## SOURCE DATA:
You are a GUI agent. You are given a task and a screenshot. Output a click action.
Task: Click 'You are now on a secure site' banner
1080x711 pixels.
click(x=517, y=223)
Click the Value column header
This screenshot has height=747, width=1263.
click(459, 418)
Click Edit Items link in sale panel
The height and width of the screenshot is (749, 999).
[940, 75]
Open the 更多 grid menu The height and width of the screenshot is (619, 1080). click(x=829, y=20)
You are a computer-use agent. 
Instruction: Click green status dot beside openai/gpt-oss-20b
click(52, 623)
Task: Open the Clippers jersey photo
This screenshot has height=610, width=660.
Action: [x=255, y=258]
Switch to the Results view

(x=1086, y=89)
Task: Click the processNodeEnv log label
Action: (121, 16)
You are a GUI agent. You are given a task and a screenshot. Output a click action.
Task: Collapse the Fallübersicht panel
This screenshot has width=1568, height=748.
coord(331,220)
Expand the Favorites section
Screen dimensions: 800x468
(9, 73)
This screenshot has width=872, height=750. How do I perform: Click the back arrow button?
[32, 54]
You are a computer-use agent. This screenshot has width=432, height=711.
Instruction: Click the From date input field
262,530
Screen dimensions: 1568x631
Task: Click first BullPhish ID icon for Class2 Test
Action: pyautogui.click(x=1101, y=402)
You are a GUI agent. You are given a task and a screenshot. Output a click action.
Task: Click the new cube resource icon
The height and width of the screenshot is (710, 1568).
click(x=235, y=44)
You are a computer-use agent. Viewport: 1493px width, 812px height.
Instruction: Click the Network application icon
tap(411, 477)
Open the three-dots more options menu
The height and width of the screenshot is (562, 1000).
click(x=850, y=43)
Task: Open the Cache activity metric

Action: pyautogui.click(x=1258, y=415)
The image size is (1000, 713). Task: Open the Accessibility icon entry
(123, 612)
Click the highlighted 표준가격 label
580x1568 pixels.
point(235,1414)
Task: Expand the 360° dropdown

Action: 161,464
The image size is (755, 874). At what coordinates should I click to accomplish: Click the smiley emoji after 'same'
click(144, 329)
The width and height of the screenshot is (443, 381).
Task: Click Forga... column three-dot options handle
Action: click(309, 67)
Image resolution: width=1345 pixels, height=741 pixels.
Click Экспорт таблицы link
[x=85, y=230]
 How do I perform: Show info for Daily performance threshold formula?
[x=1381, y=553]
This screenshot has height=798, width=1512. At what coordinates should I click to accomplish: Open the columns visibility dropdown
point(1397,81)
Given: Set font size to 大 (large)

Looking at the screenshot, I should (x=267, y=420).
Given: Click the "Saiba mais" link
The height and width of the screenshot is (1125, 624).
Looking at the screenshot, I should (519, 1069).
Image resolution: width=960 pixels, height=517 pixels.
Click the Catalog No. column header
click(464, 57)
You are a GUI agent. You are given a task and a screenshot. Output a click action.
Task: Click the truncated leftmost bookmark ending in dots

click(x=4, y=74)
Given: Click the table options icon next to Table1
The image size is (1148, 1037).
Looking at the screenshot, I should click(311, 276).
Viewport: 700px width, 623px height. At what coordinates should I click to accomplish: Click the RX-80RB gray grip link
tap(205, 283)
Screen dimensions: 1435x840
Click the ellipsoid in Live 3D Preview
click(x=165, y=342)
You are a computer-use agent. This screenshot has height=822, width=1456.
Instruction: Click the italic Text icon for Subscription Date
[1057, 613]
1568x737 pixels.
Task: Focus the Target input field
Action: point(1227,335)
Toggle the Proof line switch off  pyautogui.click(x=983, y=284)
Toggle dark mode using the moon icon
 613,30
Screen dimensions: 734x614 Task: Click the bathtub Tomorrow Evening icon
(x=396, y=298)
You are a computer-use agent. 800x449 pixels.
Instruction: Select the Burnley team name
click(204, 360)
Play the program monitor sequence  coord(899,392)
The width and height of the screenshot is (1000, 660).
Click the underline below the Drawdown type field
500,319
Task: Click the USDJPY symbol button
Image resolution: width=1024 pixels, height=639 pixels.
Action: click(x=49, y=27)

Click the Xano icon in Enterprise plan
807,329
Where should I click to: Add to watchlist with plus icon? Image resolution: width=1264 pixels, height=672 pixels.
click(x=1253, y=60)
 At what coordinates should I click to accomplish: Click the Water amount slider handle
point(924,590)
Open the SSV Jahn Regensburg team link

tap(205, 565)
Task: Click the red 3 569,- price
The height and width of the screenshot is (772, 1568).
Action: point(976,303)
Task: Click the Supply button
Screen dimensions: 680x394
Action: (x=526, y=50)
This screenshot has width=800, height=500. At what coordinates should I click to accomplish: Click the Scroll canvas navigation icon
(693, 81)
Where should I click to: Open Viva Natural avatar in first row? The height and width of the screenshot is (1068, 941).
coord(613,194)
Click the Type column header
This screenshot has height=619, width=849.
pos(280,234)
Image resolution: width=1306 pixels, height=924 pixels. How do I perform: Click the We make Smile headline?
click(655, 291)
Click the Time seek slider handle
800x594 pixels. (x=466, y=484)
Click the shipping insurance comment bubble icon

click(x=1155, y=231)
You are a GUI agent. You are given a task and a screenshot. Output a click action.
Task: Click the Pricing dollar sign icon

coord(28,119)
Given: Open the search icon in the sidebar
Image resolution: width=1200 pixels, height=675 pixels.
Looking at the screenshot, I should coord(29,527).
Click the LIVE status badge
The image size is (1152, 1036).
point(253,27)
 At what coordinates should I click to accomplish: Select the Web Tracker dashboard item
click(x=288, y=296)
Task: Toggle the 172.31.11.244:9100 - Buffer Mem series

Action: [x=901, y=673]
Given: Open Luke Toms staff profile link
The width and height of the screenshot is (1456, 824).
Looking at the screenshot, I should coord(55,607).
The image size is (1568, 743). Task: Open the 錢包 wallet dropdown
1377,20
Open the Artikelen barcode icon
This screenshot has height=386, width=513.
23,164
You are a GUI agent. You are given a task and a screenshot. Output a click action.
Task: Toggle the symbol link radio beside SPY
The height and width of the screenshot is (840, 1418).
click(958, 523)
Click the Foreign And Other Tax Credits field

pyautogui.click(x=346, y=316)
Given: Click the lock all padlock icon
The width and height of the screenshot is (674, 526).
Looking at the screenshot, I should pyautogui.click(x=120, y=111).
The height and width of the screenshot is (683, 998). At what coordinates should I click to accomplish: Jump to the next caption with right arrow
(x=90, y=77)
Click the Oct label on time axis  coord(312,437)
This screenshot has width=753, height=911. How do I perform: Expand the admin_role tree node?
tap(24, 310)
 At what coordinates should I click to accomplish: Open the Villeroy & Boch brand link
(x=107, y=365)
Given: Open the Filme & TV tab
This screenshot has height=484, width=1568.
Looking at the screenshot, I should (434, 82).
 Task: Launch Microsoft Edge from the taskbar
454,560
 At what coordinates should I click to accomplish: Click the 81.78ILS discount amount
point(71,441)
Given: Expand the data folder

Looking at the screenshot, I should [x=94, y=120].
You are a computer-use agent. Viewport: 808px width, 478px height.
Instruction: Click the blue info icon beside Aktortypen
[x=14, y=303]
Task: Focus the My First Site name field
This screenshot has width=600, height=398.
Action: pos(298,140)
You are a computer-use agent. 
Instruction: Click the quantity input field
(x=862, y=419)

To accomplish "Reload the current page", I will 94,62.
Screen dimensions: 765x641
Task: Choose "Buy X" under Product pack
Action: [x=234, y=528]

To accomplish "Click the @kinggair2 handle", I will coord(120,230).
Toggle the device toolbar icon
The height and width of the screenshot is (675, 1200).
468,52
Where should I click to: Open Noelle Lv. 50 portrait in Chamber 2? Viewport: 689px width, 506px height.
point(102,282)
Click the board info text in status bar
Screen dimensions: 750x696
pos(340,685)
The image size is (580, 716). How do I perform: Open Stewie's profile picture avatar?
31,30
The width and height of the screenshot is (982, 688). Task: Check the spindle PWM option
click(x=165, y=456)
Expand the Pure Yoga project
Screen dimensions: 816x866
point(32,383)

## WORK REQUEST:
Copy the lines of the data above exactly as written, beginning with the line containing "This screenshot has height=747, width=1263." and ending with the line containing "Task: Open the Clippers jersey photo", and leave out all other lines.

## OUTPUT:
This screenshot has height=747, width=1263.
click(459, 418)
Click Edit Items link in sale panel
The height and width of the screenshot is (749, 999).
[940, 75]
Open the 更多 grid menu The height and width of the screenshot is (619, 1080). click(x=829, y=20)
You are a computer-use agent. 
Instruction: Click green status dot beside openai/gpt-oss-20b
click(52, 623)
Task: Open the Clippers jersey photo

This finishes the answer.